## What the task asks
Each line of the listing where "button" appears should be reported.

## Extracted information
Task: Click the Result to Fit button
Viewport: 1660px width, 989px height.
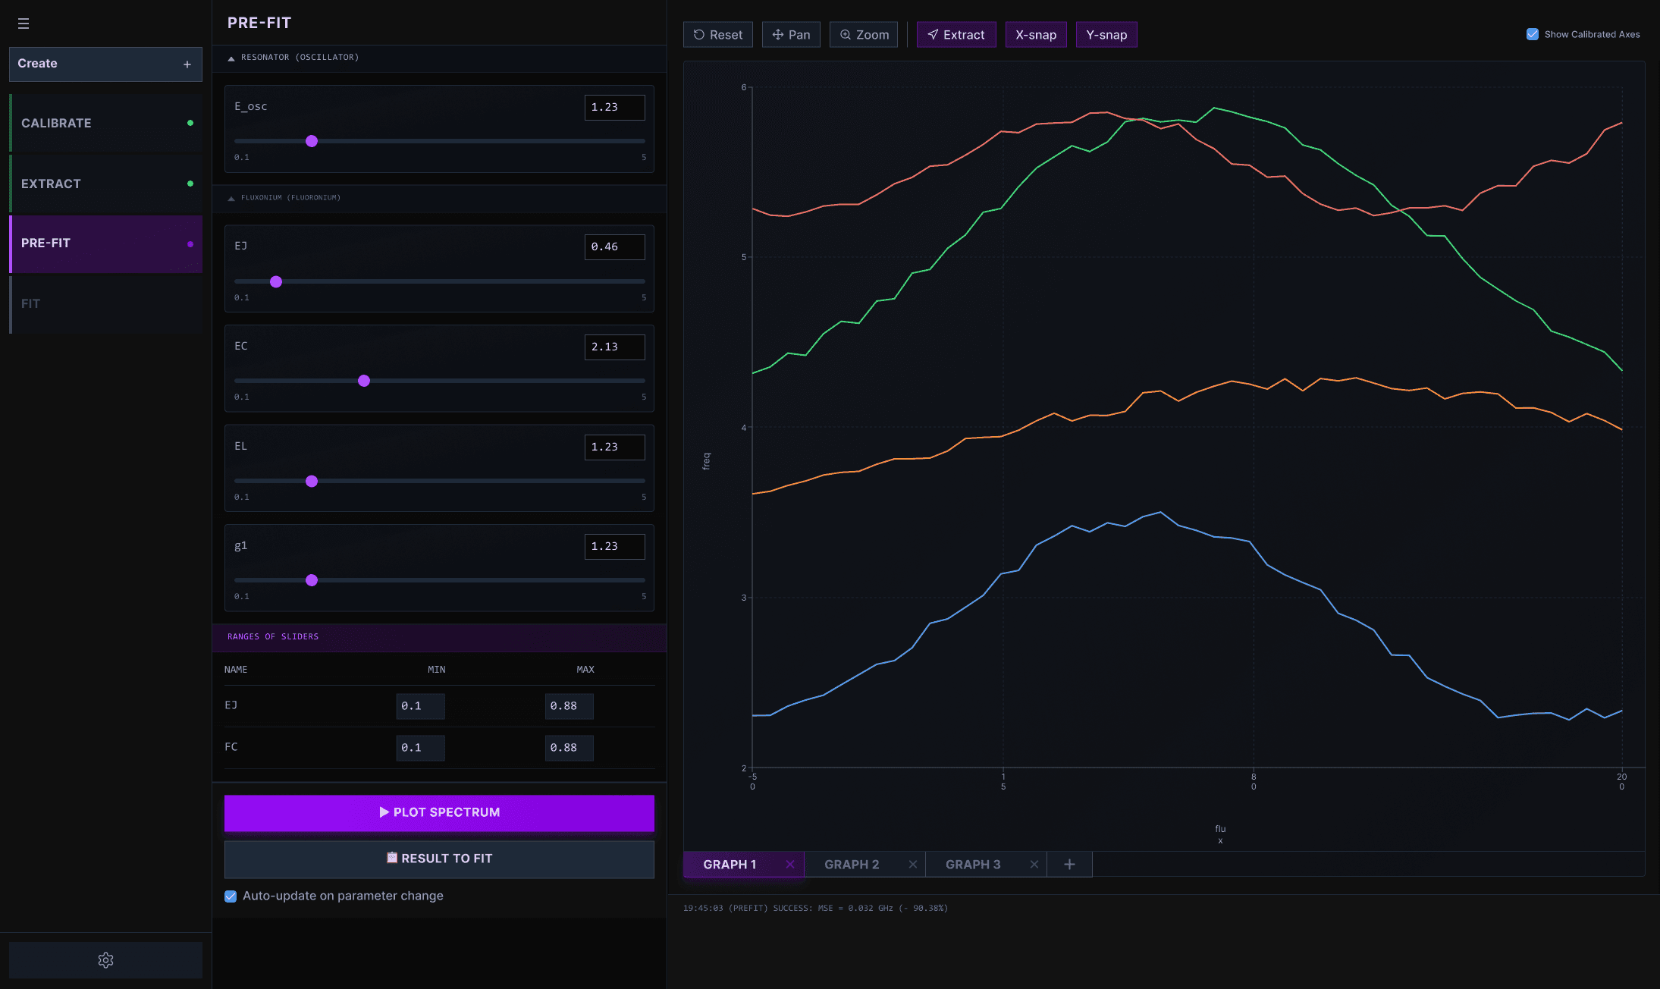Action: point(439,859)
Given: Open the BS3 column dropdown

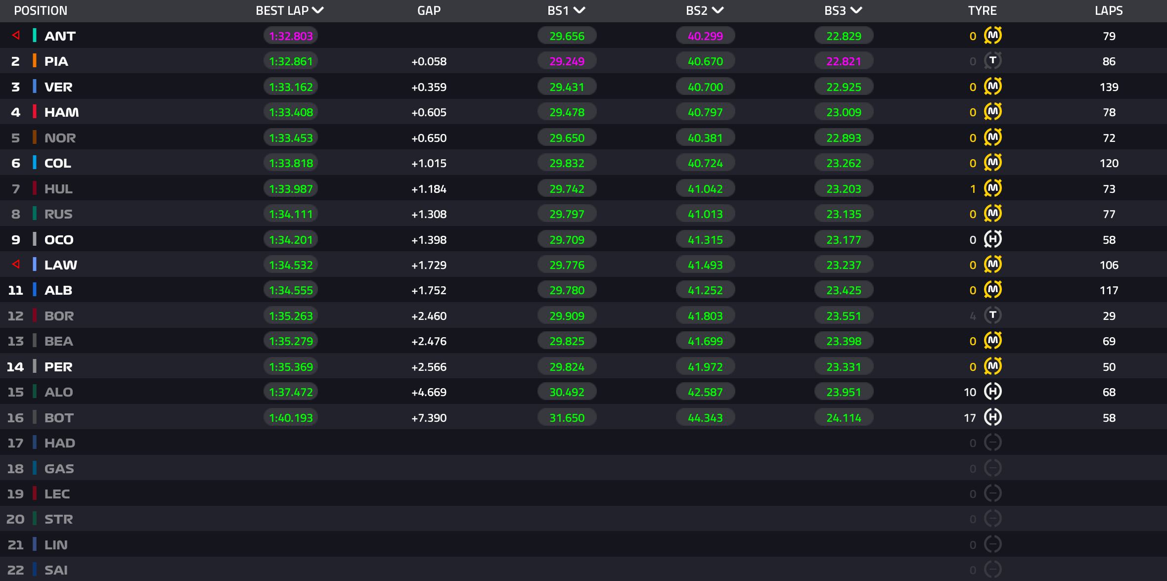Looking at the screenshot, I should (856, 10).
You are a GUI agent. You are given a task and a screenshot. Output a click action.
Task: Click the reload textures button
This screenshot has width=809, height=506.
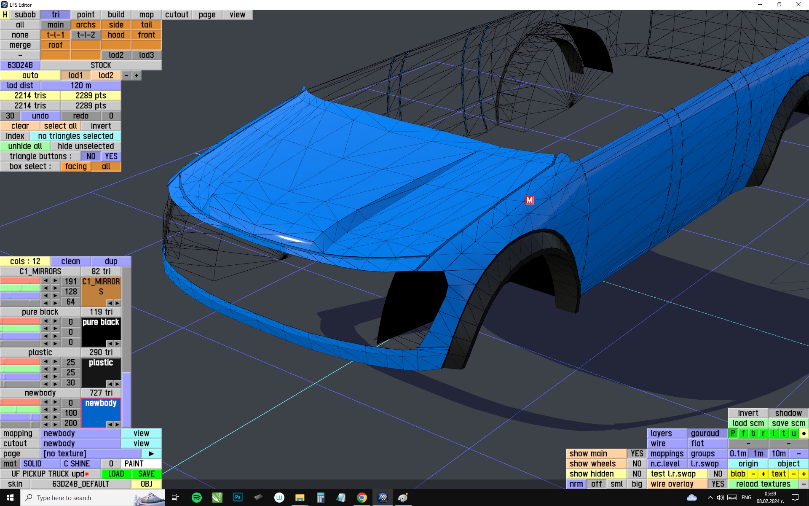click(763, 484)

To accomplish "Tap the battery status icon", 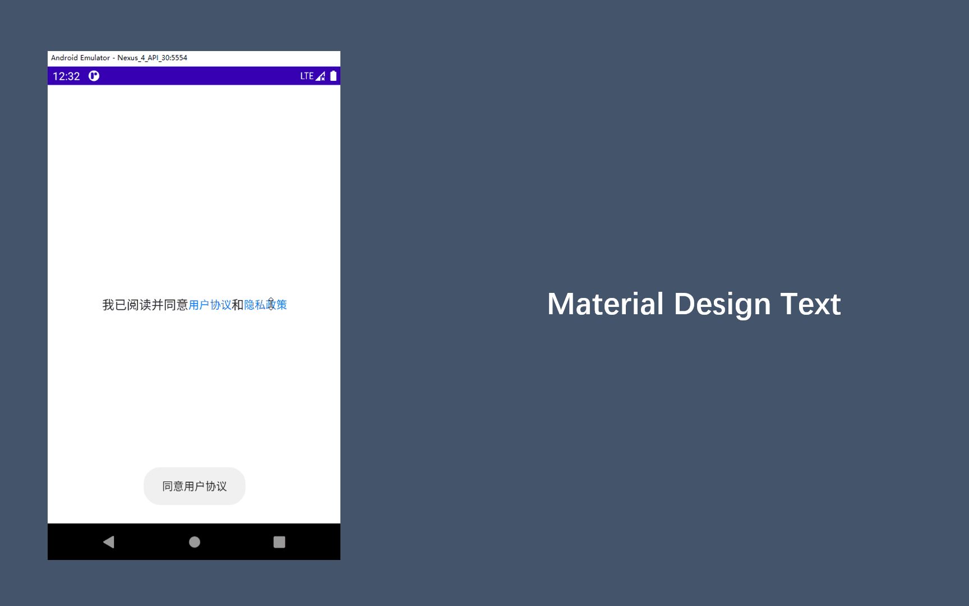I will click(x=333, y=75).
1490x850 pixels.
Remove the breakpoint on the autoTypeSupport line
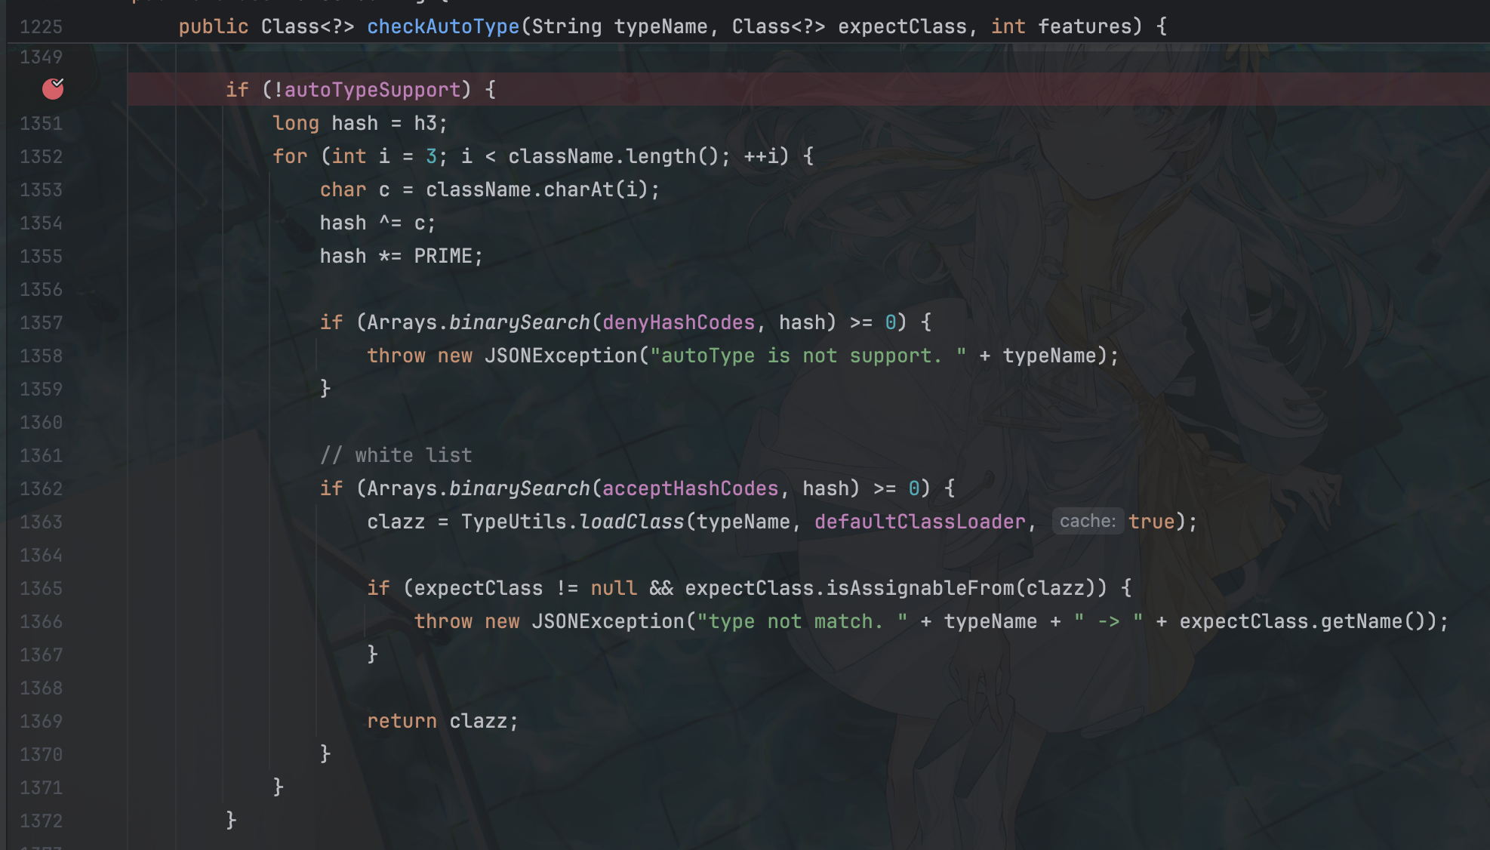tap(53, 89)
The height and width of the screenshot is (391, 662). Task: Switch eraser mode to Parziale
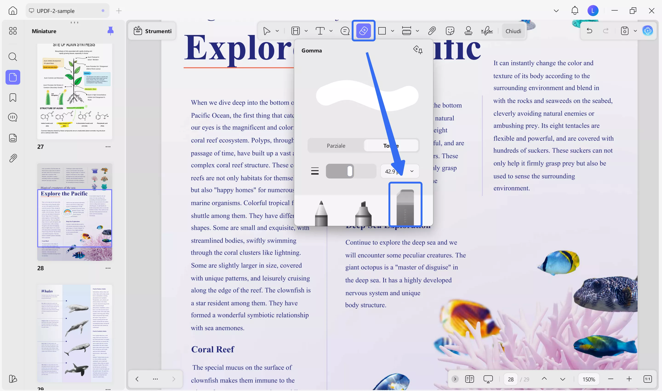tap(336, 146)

## Worked solution
Task: Click the Result to Fit button
Task: Click the reload textures button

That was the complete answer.